昼を食べ終え、歩いて博多阪急を目指した。
30分ほどの行程だったから腹ごなしにちょうどよかった。
朝、物は試しとばかり家内は博多阪急を訪れた。
思いがけず、そこで出合いがあった。
意中の品ではなかったが、おいそれとは出くわさないレアな定番品であり、この千載一遇のチャンスを逃すなどあり得ない話だった。
しかしそこで衝動買いするのではなく家内はいったん間を置いた。
取り置きを頼み午後にまた出直すことにしたというから、その点わたしの短慮と大きく異なる。
午後3時。
店の前には列ができていた。
クリスマスだからという訳ではなく、日本全国津々浦々どこにだって列ができるのだという。
予約してあったから順を抜かしわたしたちは店に入った。
普段わたしはこういった店の中へ足を踏み入れることはない。
が、旅先であり旅は道連れ。
わたしは店内のソファに座って待つ間、周囲を眺めて過ごした。
どう見たって夫婦ではない。
そんな初老男性と、真っ昼間なのに夜の装いといった全身なまめかしい若年女子の組み合わせがあって目をひいた。
それで合点がいった。
なるほどここはある種、おもちゃ売り場のようなものなのだ。
わたしだって幼い頃、祖父におもちゃをねだって困らせた。
無事に役目を終えて店を出た。
ああ、外の空気のなんと清々しいことだろう。
続いて人でごった返す駅のショッピングモールに向かい、息子らのために持ち帰る食料を吟味し選んだ。
結局あれもこれもとなって相当量の荷となったが、ジムで鍛えているからなんのこれしき。
わたしはこの役目も真っ当に勤め上げた。
博多の旅も大詰めに差し掛かった。
地下鉄で空港に移動し、荷を背負ったままぶらついた。
と、偶然。
通りかかったところに「もつ鍋おおやま」があったので、夫婦の足がそこで止まった。
博多で最初に乗ったタクシーの運転手「くすお」さんがすすめてくれたのが、「もつ鍋おおやま」だった。

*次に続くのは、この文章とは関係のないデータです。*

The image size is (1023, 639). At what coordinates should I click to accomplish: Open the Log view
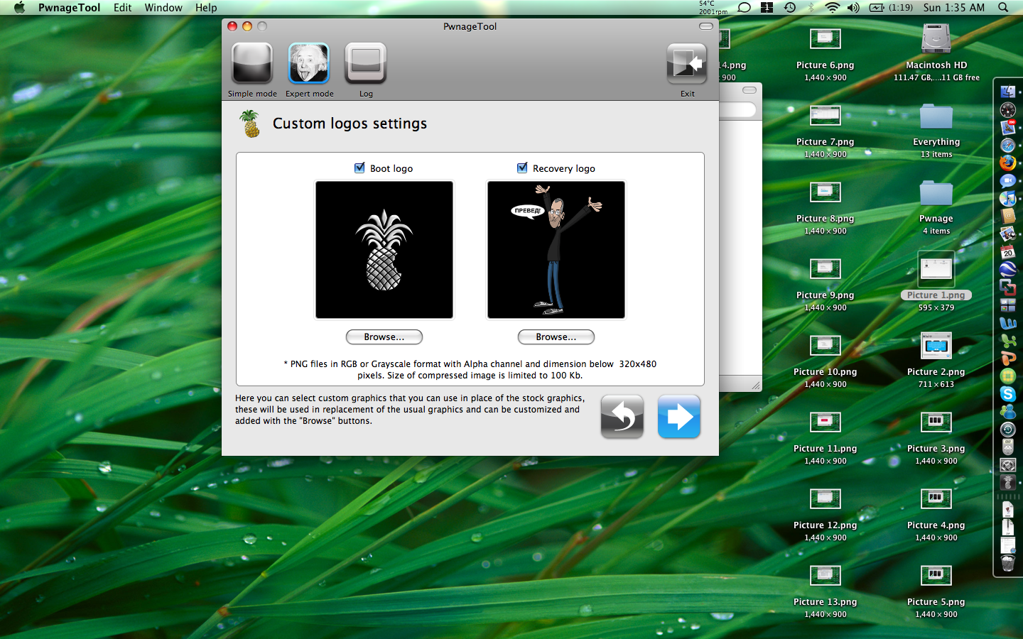click(x=366, y=64)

同じフロアにラーメン滑走路があってそこに居並ぶラーメン屋にも未練が残ったが、旅は道連れ。
「くすお」さんの推しにわたしたちは従うことにした。
もつ鍋の濃厚は度を越していた。
それは味のカオスと言え、素材を引き立てる洗練の味の対極にあった。
食べて何だかカラダへの負担が感じられ、汗がどっと噴き出した。
夫婦で示し合わせたように途中で食べるのをやめ、揃って店を後にした。
ああ、外の空気のなんと清々しいことだろう。
地方は空港が空いている。
去年のクリスマスは大混雑する羽田で難儀した。
だから大勢の人が動く時期は地方で遊ぼう。
夫婦でそう意見が一致した。
スムーズに搭乗しまもなく離陸し、気づけば伊丹に着いていた。
そのままタクシーで家まで運ばれて、博多への愛着もわたしたちと一緒に家まで運ばれた。